- _Dataset records_:
::::

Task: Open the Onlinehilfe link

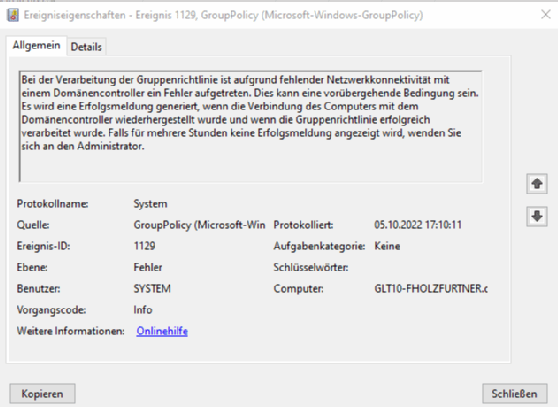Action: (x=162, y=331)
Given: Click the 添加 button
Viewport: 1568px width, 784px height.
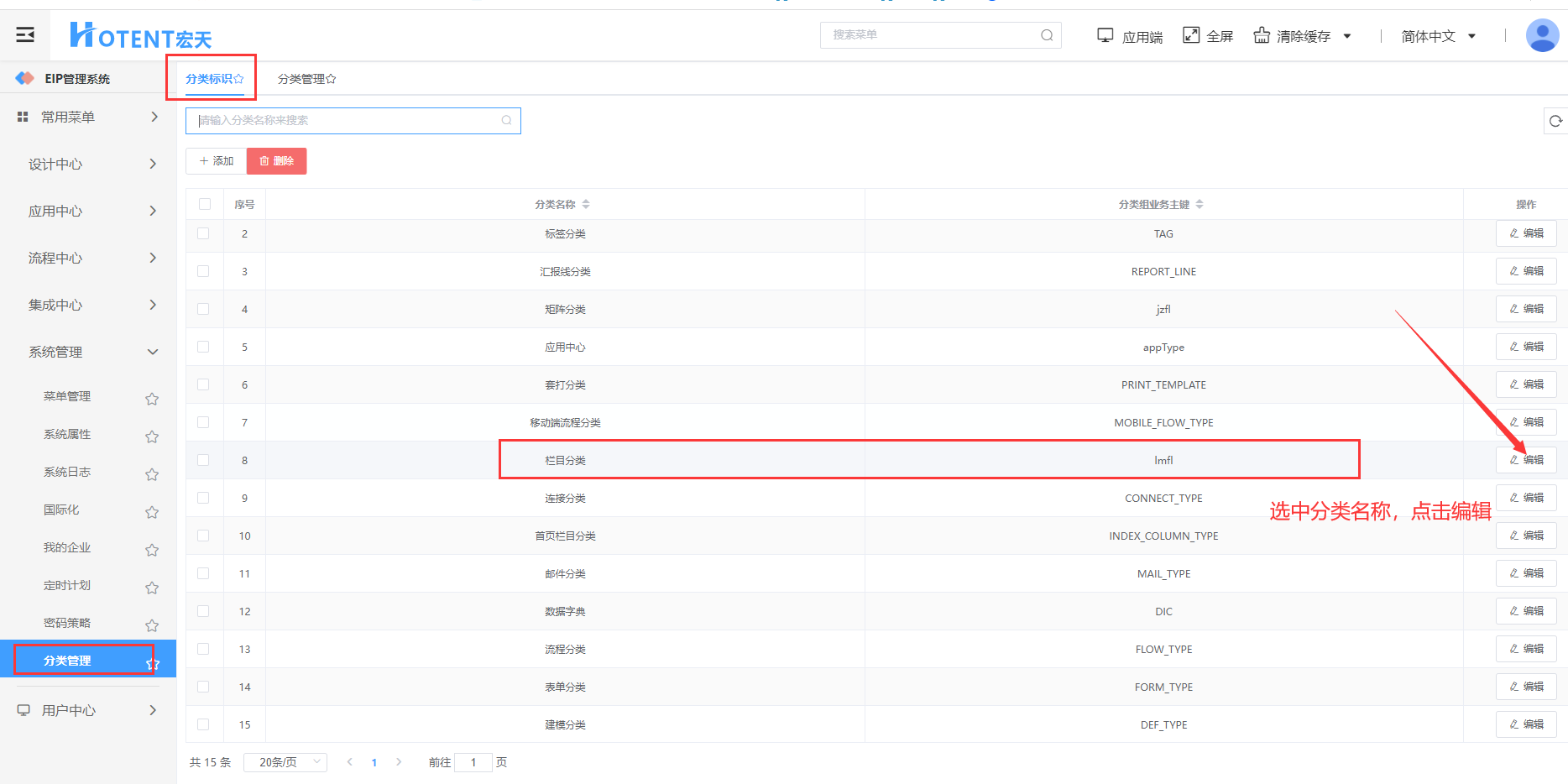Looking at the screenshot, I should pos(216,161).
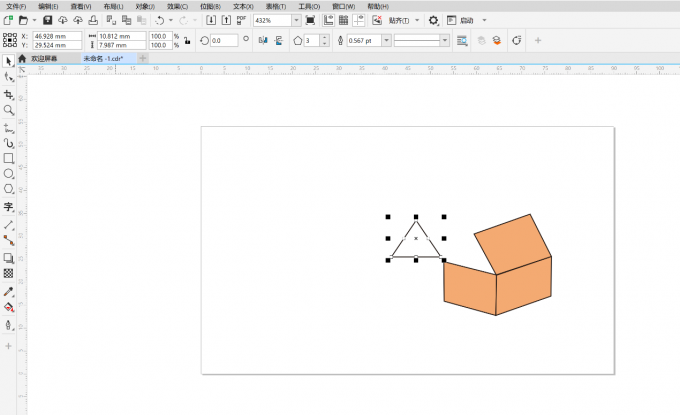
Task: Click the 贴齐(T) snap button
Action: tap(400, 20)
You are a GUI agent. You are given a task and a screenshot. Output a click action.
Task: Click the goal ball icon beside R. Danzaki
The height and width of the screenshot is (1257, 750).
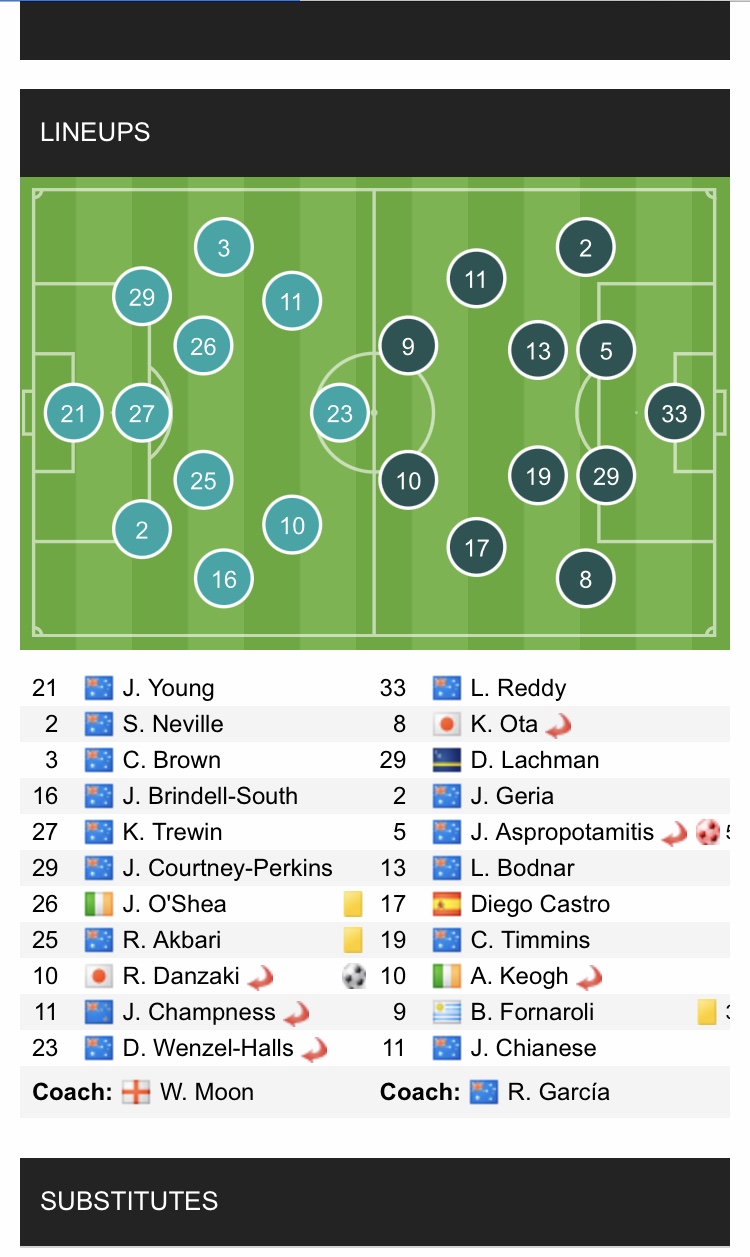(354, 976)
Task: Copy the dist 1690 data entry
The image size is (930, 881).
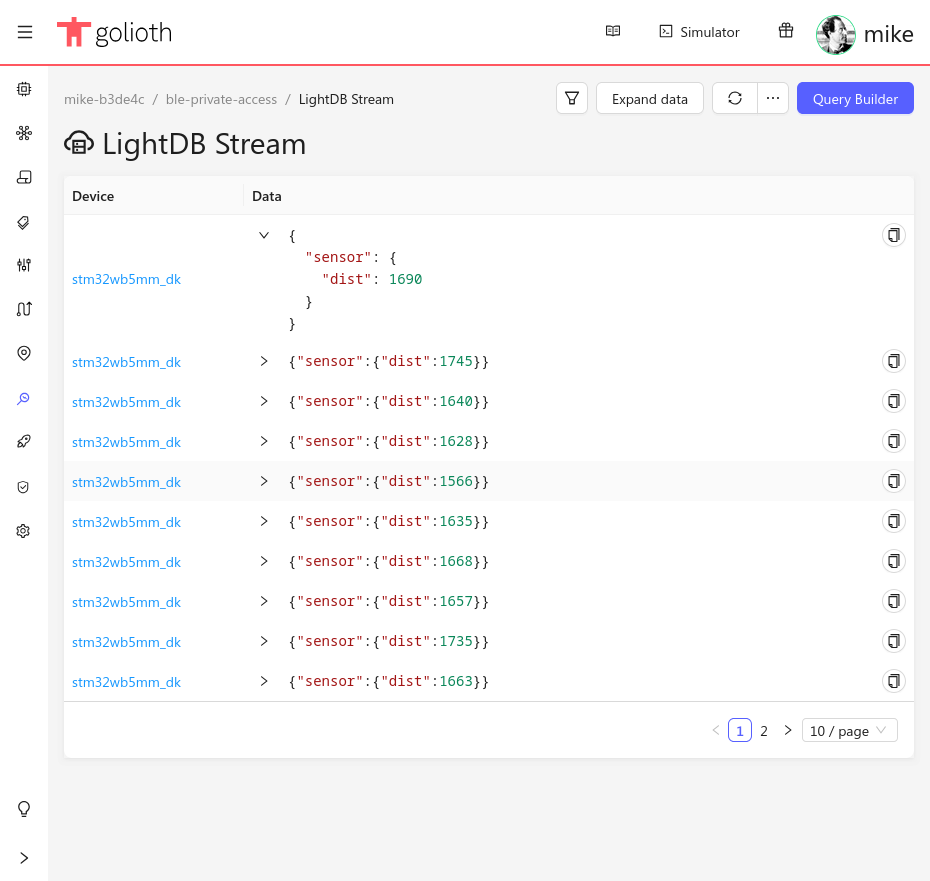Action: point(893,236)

::::

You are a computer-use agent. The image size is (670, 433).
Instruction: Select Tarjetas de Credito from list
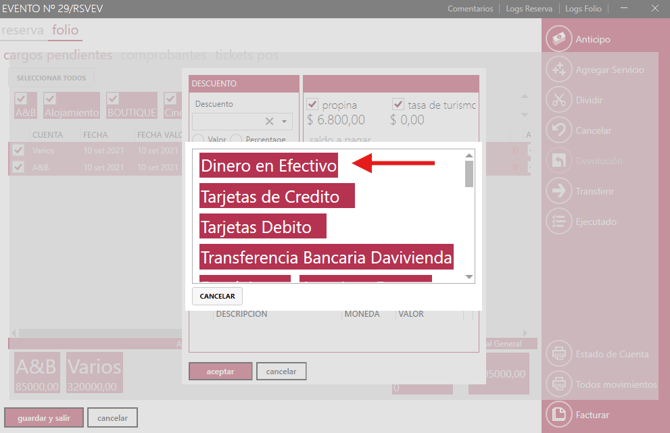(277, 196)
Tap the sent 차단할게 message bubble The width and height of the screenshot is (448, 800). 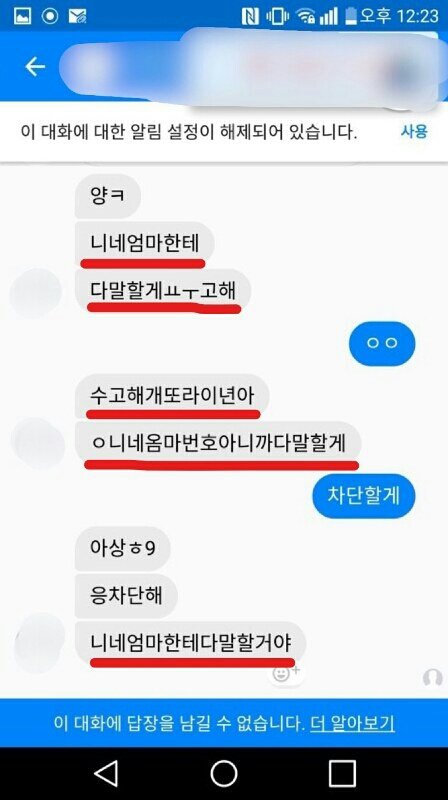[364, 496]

::::

- _Activity_:
Bring together all lines of the entries above in which the string "agent" occurs.

- _Task output_:
You are a GUI agent. You are given a task and a screenshot. Output a click action.
You are a computer-use agent. The image size is (670, 433).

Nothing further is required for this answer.